The current signal in the 4~20 mA input corresponds to a linear voltage output and has no correlation with the size of the resistance; therefore, it is necessary to control the size of the input current before use. The voltages at both ends of the piezoresistive MMG signal sensor were collected, and the resistance of the sensor was related to the MMG signal of the skin and face. To reasonably control the voltage within a range of changes and reduce resistance noise, an adjustable resistor (50 Ω~1 MΩ, ±20%) was selected in series to balance the initial voltage at both ends of the sensor. The current-to-voltage divider circuit is shown in Figure 6a. After the signal is processed by the voltage divider circuit, the current signal becomes weak, which is quite different from the ideal input signal range. ESP32 has a built-in 12 bit ADC, its precision is 244 μV. When the unamplified voltage change was less than this value, the sampling chip produced an acquisition error. If the signal is small, the impact of the noise increases. Therefore, this circuit must amplify the voltage signal to reach the ADC sampling input range (0~5 V). To reduce the common-mode input signal, suppress zero drift, and reduce noise and interference, a differential amplification circuit was selected for this device, as shown in Figure 6b. The differential amplifier circuit, composed of resistors and common amplifiers, has a constant amplification factor, which is difficult to debug in the later stage. A programmable AD8555ARZ (Analog Devices, Inc., Wilmington, MA, USA) operational amplifier was adopted, whose equivalent internal circuitry diagram is shown in Figure 6c. This connection can be found in the analog data acquisition module (Supplementary Figure S2).

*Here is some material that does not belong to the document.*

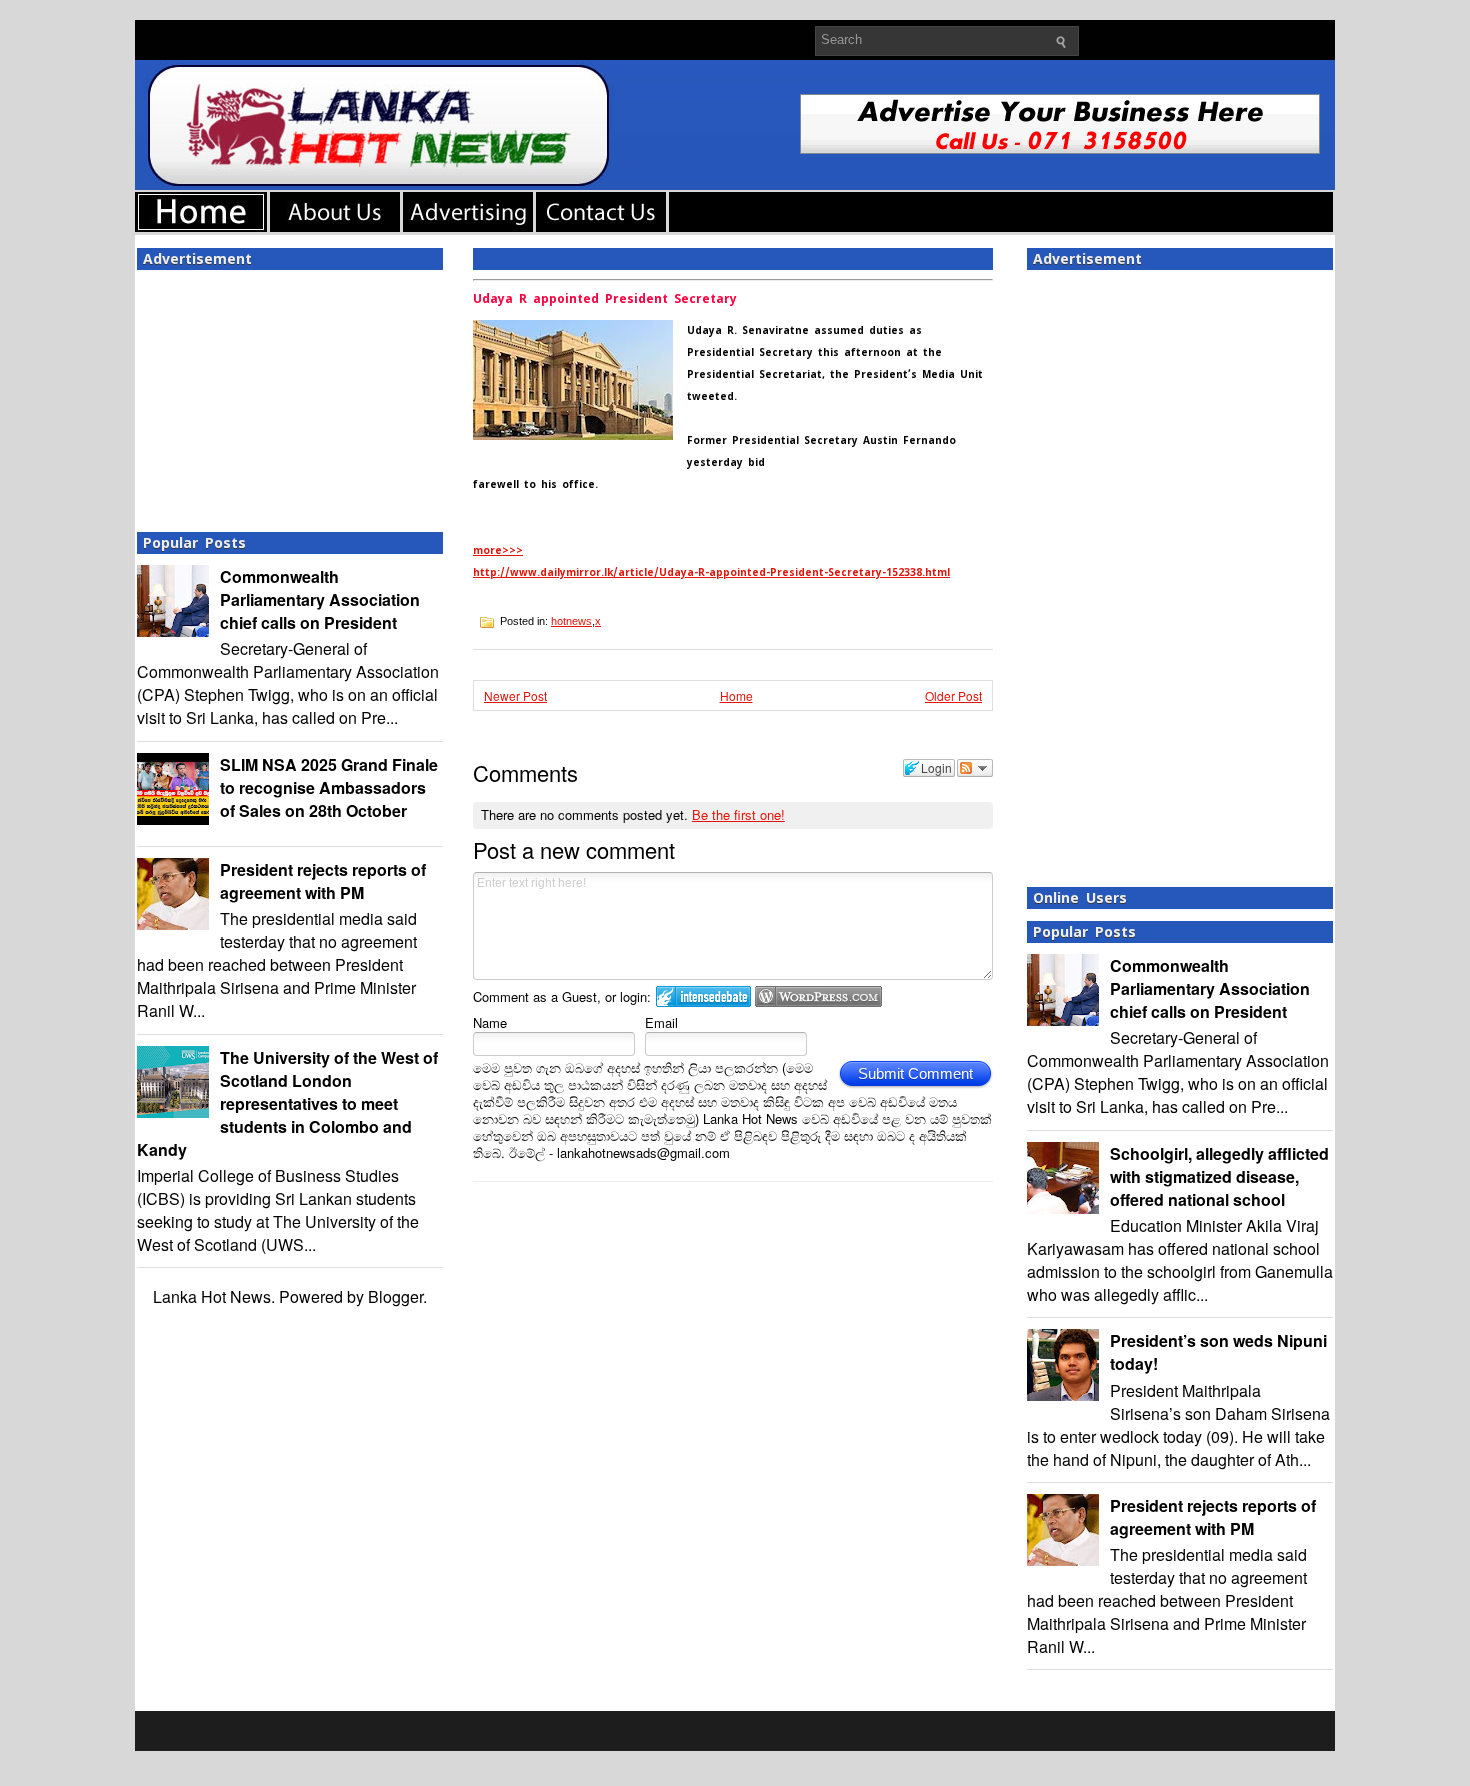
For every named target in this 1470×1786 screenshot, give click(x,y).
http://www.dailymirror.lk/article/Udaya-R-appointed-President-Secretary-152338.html (711, 572)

The full range of the ADC voltage acquisition of the ESP32 is related to the attenuation ratio. When the attenuation ratio is 11 dB, the full range is 3.9 V, and the 3.3 V voltage provided by the voltage conversion module is adopted to supply power to the entire piezoresistive sensor. When the series voltage divider resistance was close to infinity relative to the sensor resistance, the piezoresistive sensor was close to the divider full voltage. After amplification, the analog voltage definitely exceeds the acquisition range of the ADC and then damages the entire device. Therefore, an input-protection circuit is crucial. The protective circuit of the device is shown in Figure 6d. When the voltage reaches the Zener voltage of 3.9 V, D1 breaks down, and the gate level of Q1 is subject to the Zener voltage. After Q1 is turned on, the input voltage is grounded so that the fuse is blown to achieve the effect of the open circuit. 0.047 uF capacitor is used as the protective capacitor of thyristor Q1 to weaken the steepness of the voltage peak of the switch and prevent the wrong touch of the thyristor. It is very important to select the capacitance value, which can filter noise and will not increase the delay of thyristor conduction after the pulse because of the high capacitance value, which causes the analog-to-digital converter of ESP32 to have low-resolution measurements. In practice, bypass capacitors (for example, 100 nF ceramic capacitors) can be connected to pads corresponding to analog pins, or multiple sampling can be used to further mitigate the effects of noise. The 100 nF bypass capacitors we used can be found in the analog data acquisition module, whose identification is C12 (Supplementary Figure S2). It can not only filter out the noise interference of the power supply but can also be used as a decoupling capacitor to prevent fluctuations in the integrated circuit from coupling to the power supply. Figure 6e. shows the interference suppression using capacitors and multiple samplings. The method “with capacitor multisampling” increases sampling rate at the same sampling frequency compared with the method “with capacitor” on the ESP32 program, which means that the ADC can collect more signal points at a time, it could reduce the power of ADC quantization noise in the effective frequency band.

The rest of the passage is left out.